(Extract):
* * * * * * *

One former bandit narrated to the experts in the report that his father spent seven years chasing justice for his rustled cattle, detailing how justice was not achieved until the man died. “We became impoverished by judicial cases hence the decision to take up arms,” the repentant bandit was quoted to have said.
‘Ethnic cleansing’
The Hausa self-defence security outfit, code-named Yan Sakai, has deployed excessive use of force and violence against the Fulanis in Zamfara and Sokoto on suspicion of being bandits sympathisers, the CDD said.
The volunteer guards who emerged in the northwest communities in the 2000s have on several occasions killed innocent Fulani kinsmen extrajudicially, fuelling the existing violent crime. The Fulani militants revolting against being targets of ethnic cleansing orchestrated attacks against their Hausa counterparts.

* * * * * * *

(Information supplied):
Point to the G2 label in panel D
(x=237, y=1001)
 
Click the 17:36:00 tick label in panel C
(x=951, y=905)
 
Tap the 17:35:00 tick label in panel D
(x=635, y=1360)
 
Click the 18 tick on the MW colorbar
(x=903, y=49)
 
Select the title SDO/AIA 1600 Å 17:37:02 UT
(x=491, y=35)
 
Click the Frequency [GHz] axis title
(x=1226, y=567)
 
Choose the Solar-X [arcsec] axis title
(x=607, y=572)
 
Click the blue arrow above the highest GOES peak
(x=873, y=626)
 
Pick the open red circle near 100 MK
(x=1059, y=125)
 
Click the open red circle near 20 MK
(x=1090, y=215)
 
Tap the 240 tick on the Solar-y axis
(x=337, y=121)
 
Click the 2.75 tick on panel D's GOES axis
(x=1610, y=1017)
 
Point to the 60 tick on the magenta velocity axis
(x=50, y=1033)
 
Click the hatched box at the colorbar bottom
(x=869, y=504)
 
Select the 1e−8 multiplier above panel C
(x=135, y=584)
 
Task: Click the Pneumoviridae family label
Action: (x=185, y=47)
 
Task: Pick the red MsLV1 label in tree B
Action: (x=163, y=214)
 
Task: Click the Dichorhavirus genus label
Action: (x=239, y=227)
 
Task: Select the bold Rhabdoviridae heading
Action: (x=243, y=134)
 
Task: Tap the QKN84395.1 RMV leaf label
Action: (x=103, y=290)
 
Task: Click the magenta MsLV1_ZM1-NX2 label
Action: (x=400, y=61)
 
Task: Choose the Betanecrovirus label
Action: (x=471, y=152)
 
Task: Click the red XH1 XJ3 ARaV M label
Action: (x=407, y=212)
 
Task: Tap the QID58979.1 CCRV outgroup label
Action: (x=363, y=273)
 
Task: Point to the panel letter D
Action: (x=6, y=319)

* * * * * * *

(Problems to solve):
(1) In the excerpt on banditry in Zamfara and Sokoto, how many years did the former bandit's father spend chasing justice for his rustled cattle?
(2) Pick up the excerpt on banditry in Zamfara and Sokoto after its final sentence and continue it.

(Numbered responses):
(1) Seven years.

(2)
“Security forces, more so the Yan Sakai, began harassing, robbing, and killing ordinary herders on suspicion of them being bandits,” the report revealed. “As herders left the northwest for other communities or countries, they began to spread among their fellows that Fulanis were being prosecuted in Zamfara in particular.”
Criminality Propelled by Poverty
Violent crimes influenced by overwhelming poverty in the northwestern states were also identified as a driver and one of the root causes of banditry in the region. The social-economic development provides fertile ground for conflict and criminal violence, said the report.
“As of 2019, each northwestern state has a higher rate of poverty than the national average of 40.1 per cent with Sokoto having the highest rate in the country: 87.73 per cent of the state’s population live in poverty,” the report stated. “Conflict is exacerbating this low-level education and development as one million Nigerian children are out of school due to insecurity in the northwest.”
One other factor driving banditry and terrorism in the region, according to the Abuja-based think-thank, is the land use disputes between farmers and herders, leading to intercommunal clashes between the two parties. Many farmers in the northwest are said to be Hausa while herders are predominantly Fulani.
“Some Fulanis have taken to farming and urban livelihood,” the report highlighted in parts. “There are strong divisions between pastoralists and the urban Fulani.”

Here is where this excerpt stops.